てっきりディレクターさんがインタビューするのかと思ってたら、テレビで見たことあるアナウンサーさんが来てたので「おおっ」となっちゃった。

豊原慎二アナウンサー

▲ 番組名「バリはやっ!」のイラストが背中に描かれてるジャンパー。

テレビ出演の様子をダイジェストで紹介

応接室で事前に軽く打ち合わせ。「だいたいこういう質問をしますので、体験されたことを話してください」という感じ。

カメラが回り始め、インタビュー開始。ここから先は撮影時の様子をメインに書きます。

そもそもヒートショックはどれほど危険なのか、予防と対策はどうすればいいのか等は、全て2014年に書いたヒートショック予防と対策エントリーに書いてます。重複するので今回は割愛。

りくまさん

▲ テレビ画面に最初に登場した時の私。顔は映らず、ハンドルネーム「りくまさん」で紹介されています。

ハンドルネームの右にある肩書きみたいな小さい文字が最初「ビーチショップ経営者」に見えて、俺は何者の扱いになったんだ? とよく見たら「ヒートショック経験者」でした。

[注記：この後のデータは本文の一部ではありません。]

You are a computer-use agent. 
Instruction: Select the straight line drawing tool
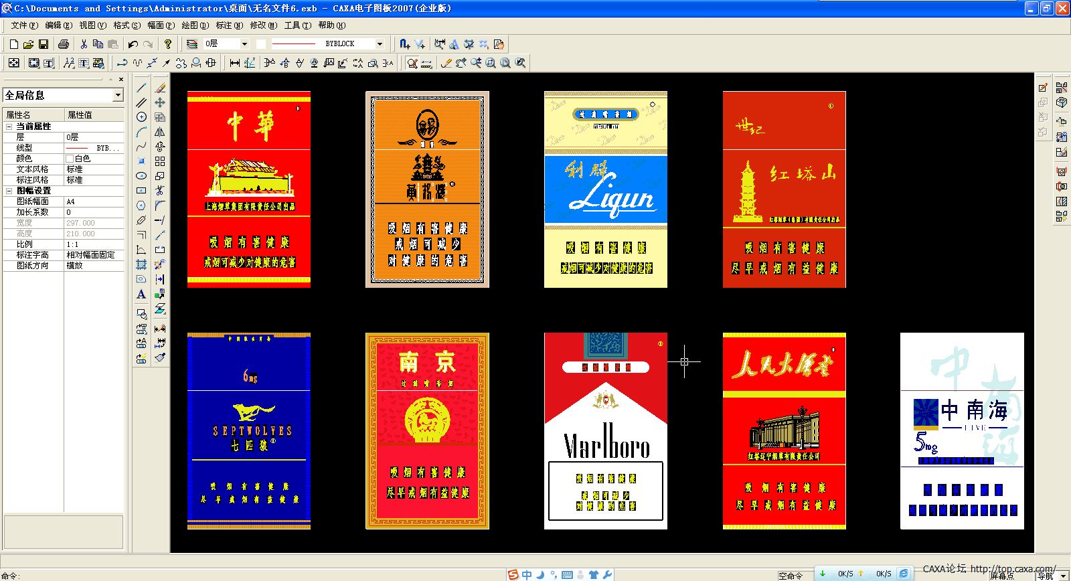(141, 88)
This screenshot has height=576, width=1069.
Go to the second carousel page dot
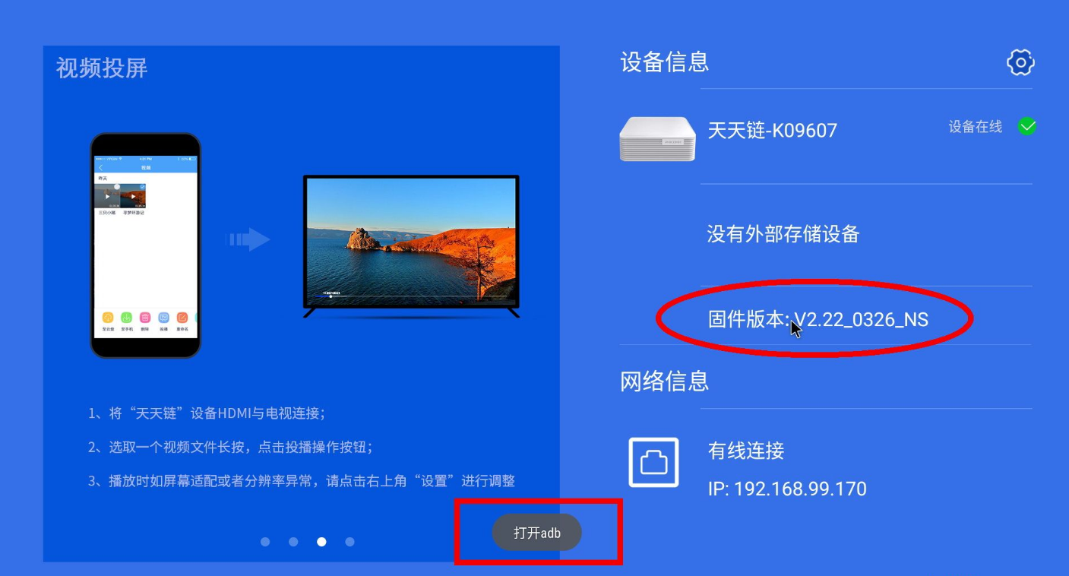(293, 542)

ちなみに番組中、CMに入る直前の「この後、◯◯についての特集です」みたいな紹介のところで何度も私の後頭部や背中や声が流されてメッチャ恥ずかしくなり、「俺をCMまたぎに使うな〜」と嘆いてました。隣りで見てた嫁は爆笑してたけど。

着ていった服が大失敗でした。めっちゃお腹出てる人に見える。

45歳

▲ 豊原アナが「いつ頃ヒートショックになられたんですか?」と質問し、私が「45歳の時です」と答えてるところ。前日に大慌てで白髪染めを買ってきて風呂で悪戦苦闘した成果である黒い後頭部が映っています。

大きいフォントで「45歳」とテレビに映し出されていて、見る人によってはブルゾンちえみのネタを披露してるシーンに見えなくもないと思うんですが、実はこれ、間違えてました。実際は43歳。

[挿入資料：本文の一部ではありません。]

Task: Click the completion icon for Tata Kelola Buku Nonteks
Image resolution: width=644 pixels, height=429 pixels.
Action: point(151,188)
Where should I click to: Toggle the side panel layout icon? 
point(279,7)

ディレクターさんと最初の電話打ち合わせをした際に、「ヒートショックで死にかけたのは43歳の時で、(ディレクターさんに読んで頂いた)ブログ記事を書いたのが2年後の45歳の時」と説明したんです。

で、撮影直前の打ち合わせでディレクターさんが豊原アナに「最初、いつヒートショックを経験したかを質問」するよう指示し、それに対して「45歳の時でしたよね?」と私に言われ、ボケーっとしてて「はい」と返事。そのまま思い込んで「45歳の時です」と発言しちゃった、というのが真相。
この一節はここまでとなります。